DIRECTIONS =>
Filter the material, keeping only lines with the word "agent".

STUDY MATERIAL =>

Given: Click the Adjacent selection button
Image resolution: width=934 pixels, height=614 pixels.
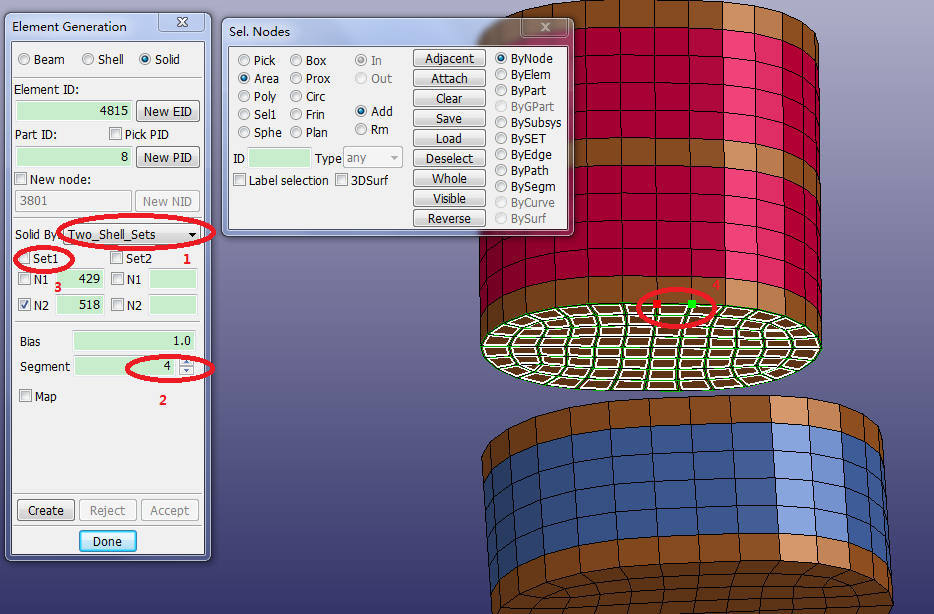Looking at the screenshot, I should pos(449,59).
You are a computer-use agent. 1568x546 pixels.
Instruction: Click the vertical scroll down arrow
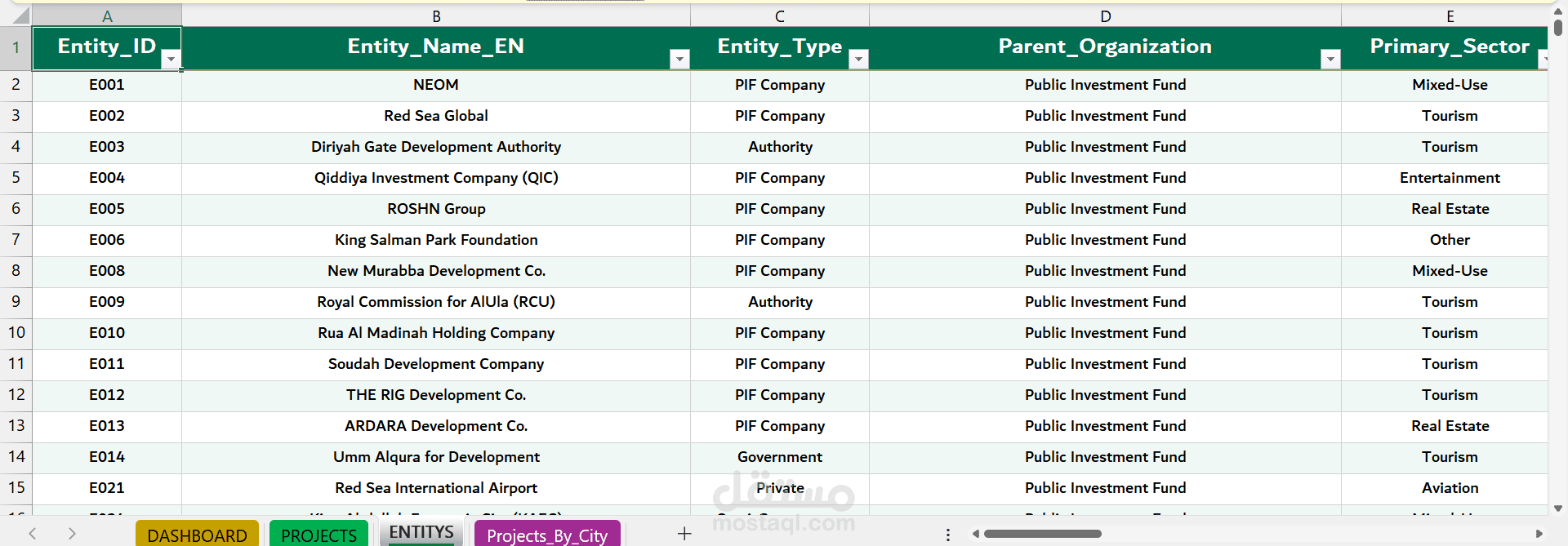point(1558,508)
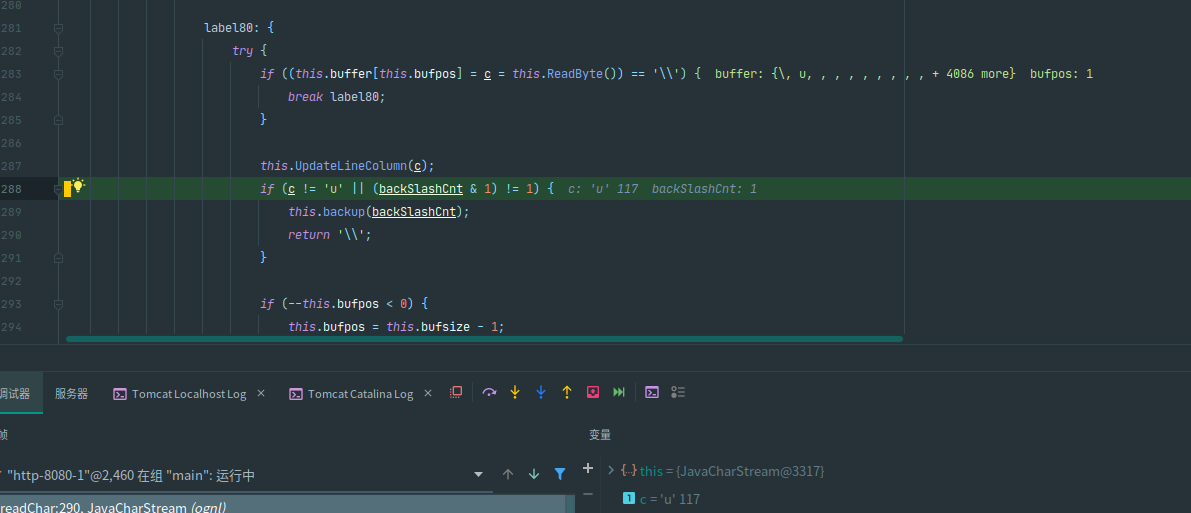Switch to the 服务器 tab
The height and width of the screenshot is (513, 1191).
point(71,394)
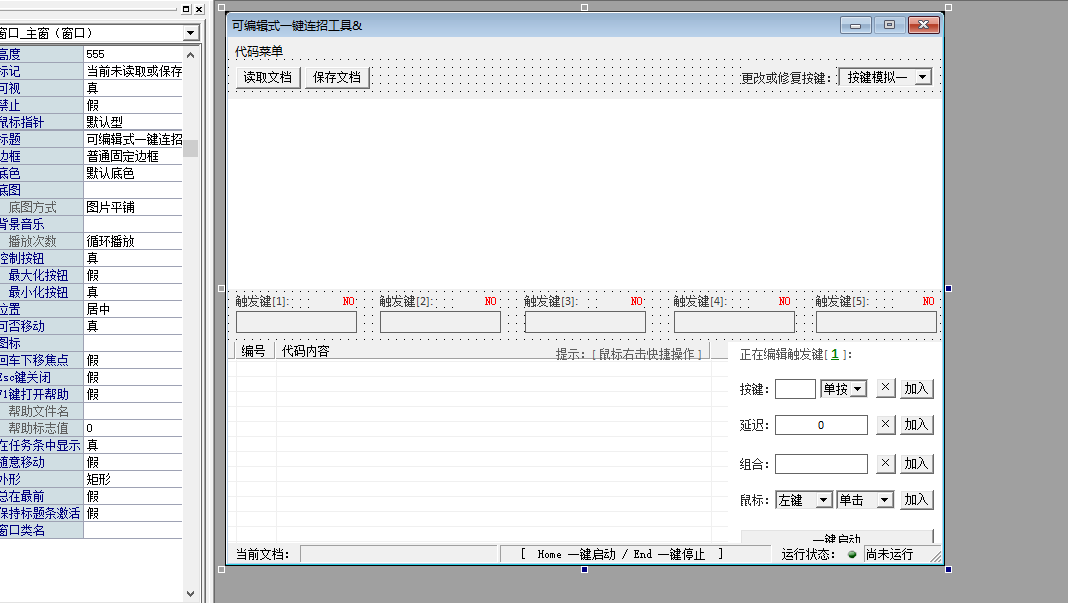This screenshot has height=603, width=1068.
Task: Expand the 单按 key mode dropdown
Action: click(x=858, y=389)
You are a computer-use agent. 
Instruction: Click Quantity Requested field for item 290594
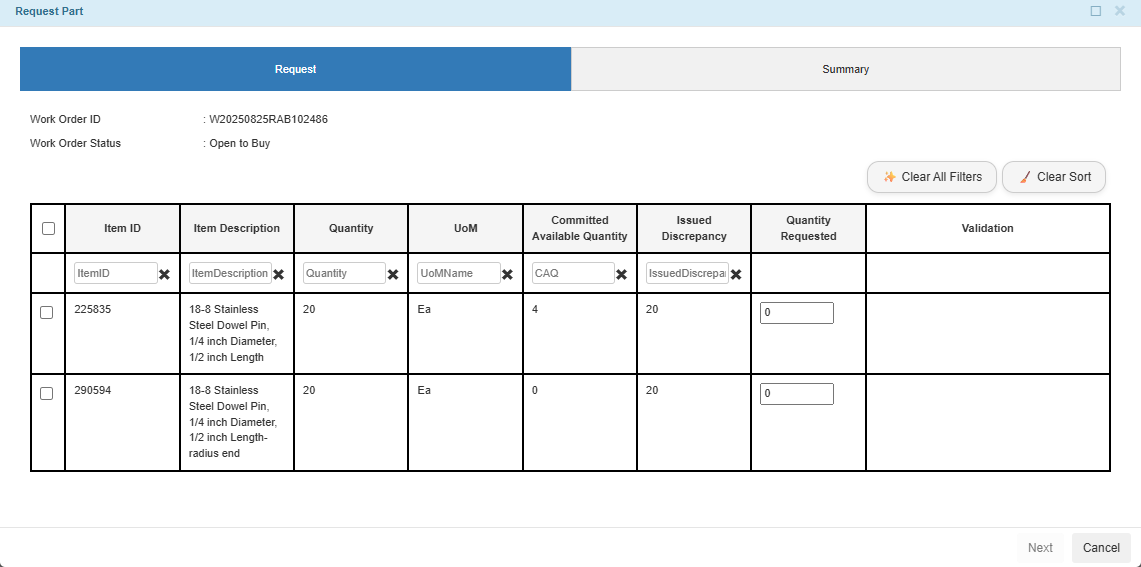(796, 394)
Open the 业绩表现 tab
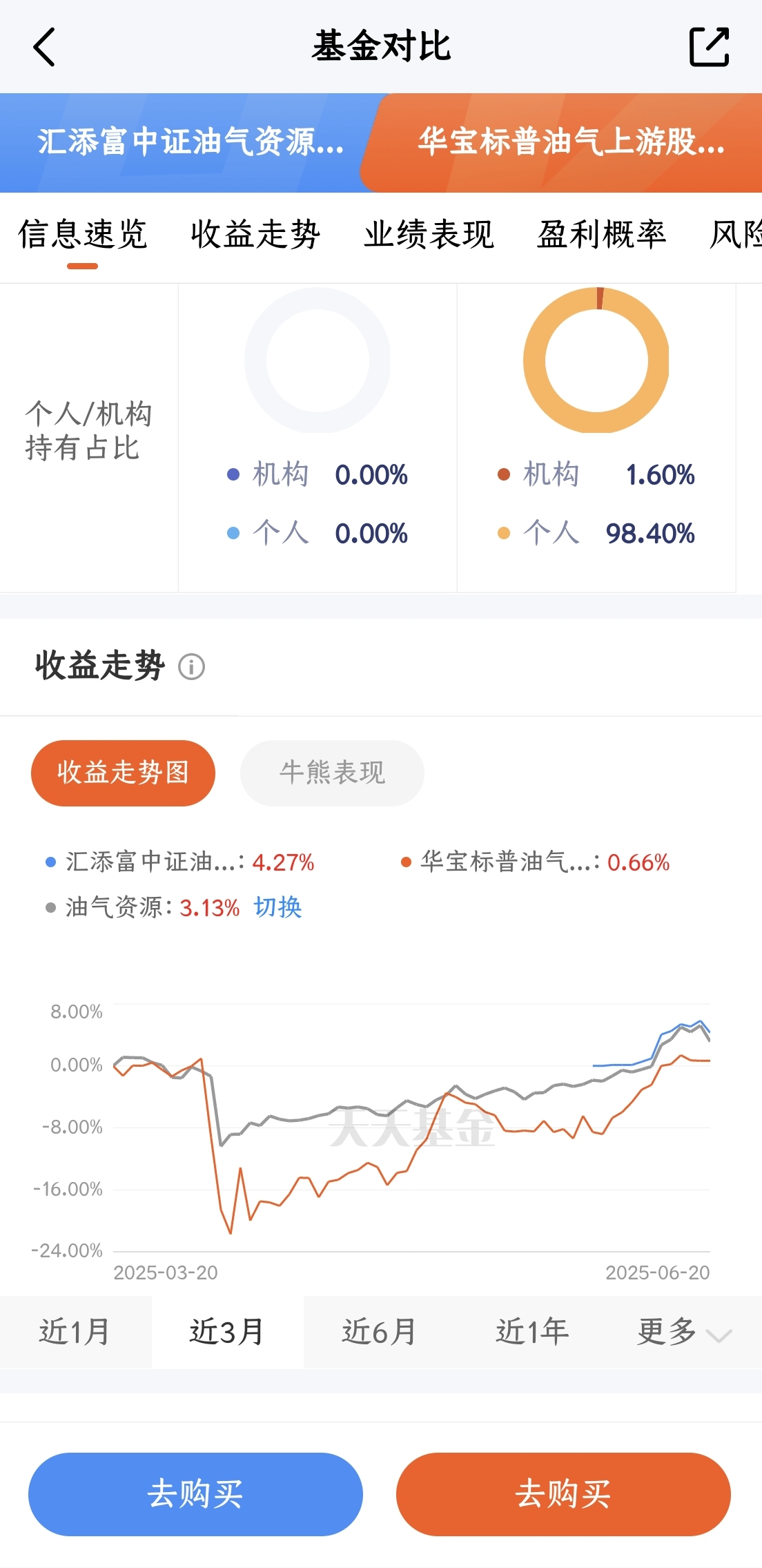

RESPONSE TO THE EXERCISE =>
You are a computer-use agent. 1568x546 pixels.
You are a computer-use agent. 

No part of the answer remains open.